Part of the pressure comes from the voiceover narration, written by Anthony and read by Keaver Brenai, which bristles with rhetorical questions (“What future does history dream of?”) And theoretical formulations. The musical score, by Dan Deacon, adds an air of menace and suspense that sometimes overwhelms the images.
Fortunately, philosophical flights and historical essays are affixed to a solid and revealing documentary structure. Anthony and his team visit the Arizona headquarters Axon, which manufactures both Tasers and body cameras. An upbeat company spokesperson explains the connection between these products, and his speech is rooted in the sincere belief that free enterprise and technological innovation can solve problems of public safety and government accountability.
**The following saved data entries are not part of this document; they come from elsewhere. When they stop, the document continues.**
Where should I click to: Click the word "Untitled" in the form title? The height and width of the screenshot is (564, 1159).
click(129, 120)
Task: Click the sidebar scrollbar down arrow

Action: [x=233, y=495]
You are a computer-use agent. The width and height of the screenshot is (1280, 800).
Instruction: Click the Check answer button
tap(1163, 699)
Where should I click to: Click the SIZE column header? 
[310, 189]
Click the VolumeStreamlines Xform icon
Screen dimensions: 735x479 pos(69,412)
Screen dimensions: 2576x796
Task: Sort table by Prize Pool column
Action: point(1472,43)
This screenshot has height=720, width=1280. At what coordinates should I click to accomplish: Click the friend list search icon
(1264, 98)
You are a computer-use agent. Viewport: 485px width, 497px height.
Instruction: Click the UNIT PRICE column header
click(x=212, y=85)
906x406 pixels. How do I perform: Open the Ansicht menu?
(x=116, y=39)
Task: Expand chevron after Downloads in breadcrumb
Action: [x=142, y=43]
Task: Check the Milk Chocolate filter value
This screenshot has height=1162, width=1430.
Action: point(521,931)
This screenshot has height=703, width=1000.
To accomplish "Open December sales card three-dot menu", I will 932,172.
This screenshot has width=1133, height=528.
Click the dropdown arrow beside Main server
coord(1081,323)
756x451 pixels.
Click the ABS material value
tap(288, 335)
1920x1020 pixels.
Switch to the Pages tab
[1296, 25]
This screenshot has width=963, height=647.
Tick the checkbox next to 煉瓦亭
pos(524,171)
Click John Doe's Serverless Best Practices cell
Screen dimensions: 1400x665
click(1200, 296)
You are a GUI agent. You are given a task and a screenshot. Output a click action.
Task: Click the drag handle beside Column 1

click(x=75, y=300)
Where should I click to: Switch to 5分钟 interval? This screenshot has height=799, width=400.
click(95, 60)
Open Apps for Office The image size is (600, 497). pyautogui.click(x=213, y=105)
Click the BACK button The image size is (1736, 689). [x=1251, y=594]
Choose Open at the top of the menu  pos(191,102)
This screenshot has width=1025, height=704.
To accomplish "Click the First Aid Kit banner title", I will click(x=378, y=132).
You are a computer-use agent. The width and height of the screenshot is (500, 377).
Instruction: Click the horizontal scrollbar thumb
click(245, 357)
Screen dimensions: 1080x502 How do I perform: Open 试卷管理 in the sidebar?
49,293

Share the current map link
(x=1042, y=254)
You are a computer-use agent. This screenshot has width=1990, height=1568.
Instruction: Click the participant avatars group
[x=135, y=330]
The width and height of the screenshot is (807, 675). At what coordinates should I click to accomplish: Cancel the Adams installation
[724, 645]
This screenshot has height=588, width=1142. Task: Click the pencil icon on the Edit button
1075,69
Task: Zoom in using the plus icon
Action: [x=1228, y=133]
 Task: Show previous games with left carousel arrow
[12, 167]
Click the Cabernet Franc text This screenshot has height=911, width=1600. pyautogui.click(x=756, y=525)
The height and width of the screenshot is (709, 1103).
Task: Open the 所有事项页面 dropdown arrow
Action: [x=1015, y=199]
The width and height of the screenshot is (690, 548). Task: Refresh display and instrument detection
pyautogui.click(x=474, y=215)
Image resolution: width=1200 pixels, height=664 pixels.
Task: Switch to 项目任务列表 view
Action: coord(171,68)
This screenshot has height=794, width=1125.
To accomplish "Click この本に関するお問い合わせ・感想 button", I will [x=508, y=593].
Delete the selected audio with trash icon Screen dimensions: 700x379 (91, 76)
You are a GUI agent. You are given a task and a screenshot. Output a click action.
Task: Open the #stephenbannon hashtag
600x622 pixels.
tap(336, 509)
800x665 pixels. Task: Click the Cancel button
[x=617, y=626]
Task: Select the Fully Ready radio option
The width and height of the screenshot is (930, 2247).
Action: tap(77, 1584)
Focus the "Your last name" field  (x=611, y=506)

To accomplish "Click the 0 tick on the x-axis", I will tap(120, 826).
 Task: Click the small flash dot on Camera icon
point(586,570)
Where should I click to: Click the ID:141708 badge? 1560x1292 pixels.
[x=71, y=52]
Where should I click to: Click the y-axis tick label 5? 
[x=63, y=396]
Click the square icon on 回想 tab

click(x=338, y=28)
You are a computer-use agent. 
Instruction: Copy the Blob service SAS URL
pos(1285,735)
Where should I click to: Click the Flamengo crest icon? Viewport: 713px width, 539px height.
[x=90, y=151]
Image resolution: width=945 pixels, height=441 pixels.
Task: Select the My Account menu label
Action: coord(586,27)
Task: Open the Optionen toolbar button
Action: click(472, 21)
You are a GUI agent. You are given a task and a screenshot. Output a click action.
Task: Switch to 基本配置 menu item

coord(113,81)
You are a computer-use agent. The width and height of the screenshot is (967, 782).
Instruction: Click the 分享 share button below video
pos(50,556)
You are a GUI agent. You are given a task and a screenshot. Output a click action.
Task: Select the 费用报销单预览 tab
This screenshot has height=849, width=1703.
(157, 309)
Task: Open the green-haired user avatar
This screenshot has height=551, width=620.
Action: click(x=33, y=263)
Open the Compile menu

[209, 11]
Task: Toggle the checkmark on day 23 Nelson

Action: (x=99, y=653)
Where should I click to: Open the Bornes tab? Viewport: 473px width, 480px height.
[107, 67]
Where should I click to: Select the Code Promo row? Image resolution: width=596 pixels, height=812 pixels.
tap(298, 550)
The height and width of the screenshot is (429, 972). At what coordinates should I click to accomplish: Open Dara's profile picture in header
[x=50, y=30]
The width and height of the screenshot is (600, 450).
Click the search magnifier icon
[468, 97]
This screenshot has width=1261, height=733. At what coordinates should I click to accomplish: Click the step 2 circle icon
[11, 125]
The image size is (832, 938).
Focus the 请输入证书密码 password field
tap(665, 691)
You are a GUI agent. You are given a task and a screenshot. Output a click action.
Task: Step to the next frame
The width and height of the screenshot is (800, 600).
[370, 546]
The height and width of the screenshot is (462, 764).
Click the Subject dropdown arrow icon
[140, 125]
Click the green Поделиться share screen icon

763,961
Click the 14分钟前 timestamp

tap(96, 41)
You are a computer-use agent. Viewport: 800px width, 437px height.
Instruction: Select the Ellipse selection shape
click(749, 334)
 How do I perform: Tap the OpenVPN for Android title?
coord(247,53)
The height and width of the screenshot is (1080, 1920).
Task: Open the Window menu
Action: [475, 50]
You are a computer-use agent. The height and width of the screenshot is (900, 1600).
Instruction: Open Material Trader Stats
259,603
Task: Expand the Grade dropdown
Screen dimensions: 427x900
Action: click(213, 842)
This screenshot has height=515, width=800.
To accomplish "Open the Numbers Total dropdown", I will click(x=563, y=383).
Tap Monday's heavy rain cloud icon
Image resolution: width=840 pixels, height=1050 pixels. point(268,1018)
Is he selling progress or dystopia? A similar question haunts the mysterious focus group that meets on screen every now and then, as well as the Baltimore Police Department’s training session on Axon body cameras. There, officers look bored and suspicious as a sergeant explains policies and procedures that he says will benefit the police at least as much as they protect citizens’ rights.
By observing these interactions – and a Baltimore community meeting on the use of cameras mounted on planes to track movement on city streets – Anthony unveils the troubling political implications of techniques often presented as neutral or benevolent.
We like to think that the images don’t lie and that the data is unbiased. But Anthony suggests not only that there is always a point of view at work, but also that images and information are easily militarized by those in power, used for classification and control of those without. do not have any.
In a patient – and sometimes even playful – rather than polemical way, “All Light, Everywhere” contributes to debates on crime, the police, racism and accountability. In his final moments, he goes beyond those arguments, to a very different set of ideas about what cameras can do. A brief epilogue documents Anthony’s involvement in a Baltimore high school filmmaking program, an experience the director admits he didn’t know how to fit into this film.
Its inclusion nonetheless adds the glimmer of a counterargument to a disturbing account of some of the ways Big Brother looks at us – a reminder the rest of us have eyes, too. And cameras.
All light, everywhere
Unclassified. Duration: 1h45. In theaters.